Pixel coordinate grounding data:

————————

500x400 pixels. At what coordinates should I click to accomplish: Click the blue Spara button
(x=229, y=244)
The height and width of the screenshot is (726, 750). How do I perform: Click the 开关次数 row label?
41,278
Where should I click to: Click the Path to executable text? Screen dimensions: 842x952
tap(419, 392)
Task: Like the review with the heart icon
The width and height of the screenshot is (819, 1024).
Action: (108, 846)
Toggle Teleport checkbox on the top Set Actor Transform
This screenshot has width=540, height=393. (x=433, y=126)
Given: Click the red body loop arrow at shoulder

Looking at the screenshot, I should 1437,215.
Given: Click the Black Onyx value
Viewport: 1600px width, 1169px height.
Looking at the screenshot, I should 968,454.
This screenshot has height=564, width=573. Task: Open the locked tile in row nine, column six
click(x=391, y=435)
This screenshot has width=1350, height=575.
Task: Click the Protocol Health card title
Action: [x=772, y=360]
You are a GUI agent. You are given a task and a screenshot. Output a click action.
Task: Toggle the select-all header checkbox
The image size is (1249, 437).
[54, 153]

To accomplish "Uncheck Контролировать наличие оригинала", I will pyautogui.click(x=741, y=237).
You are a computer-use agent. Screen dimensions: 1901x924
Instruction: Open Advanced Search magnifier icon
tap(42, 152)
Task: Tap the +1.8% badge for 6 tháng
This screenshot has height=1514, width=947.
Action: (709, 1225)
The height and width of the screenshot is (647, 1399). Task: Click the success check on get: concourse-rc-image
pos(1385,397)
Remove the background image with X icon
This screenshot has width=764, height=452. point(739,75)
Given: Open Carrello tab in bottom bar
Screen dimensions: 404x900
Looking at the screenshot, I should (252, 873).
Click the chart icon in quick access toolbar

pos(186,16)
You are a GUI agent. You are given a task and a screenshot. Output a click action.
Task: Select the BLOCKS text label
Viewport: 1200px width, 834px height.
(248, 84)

————————

**Task goal:**
Print exactly the lines of the records from the one containing "Task: Tap the +1.8% badge for 6 tháng" through the end, and nothing besides them.

**Response area:**
Task: Tap the +1.8% badge for 6 tháng
This screenshot has height=1514, width=947.
Action: (709, 1225)
The height and width of the screenshot is (647, 1399). Task: Click the success check on get: concourse-rc-image
pos(1385,397)
Remove the background image with X icon
This screenshot has width=764, height=452. point(739,75)
Given: Open Carrello tab in bottom bar
Screen dimensions: 404x900
Looking at the screenshot, I should (252, 873).
Click the chart icon in quick access toolbar

pos(186,16)
You are a GUI agent. You are given a task and a screenshot. Output a click action.
Task: Select the BLOCKS text label
Viewport: 1200px width, 834px height.
(248, 84)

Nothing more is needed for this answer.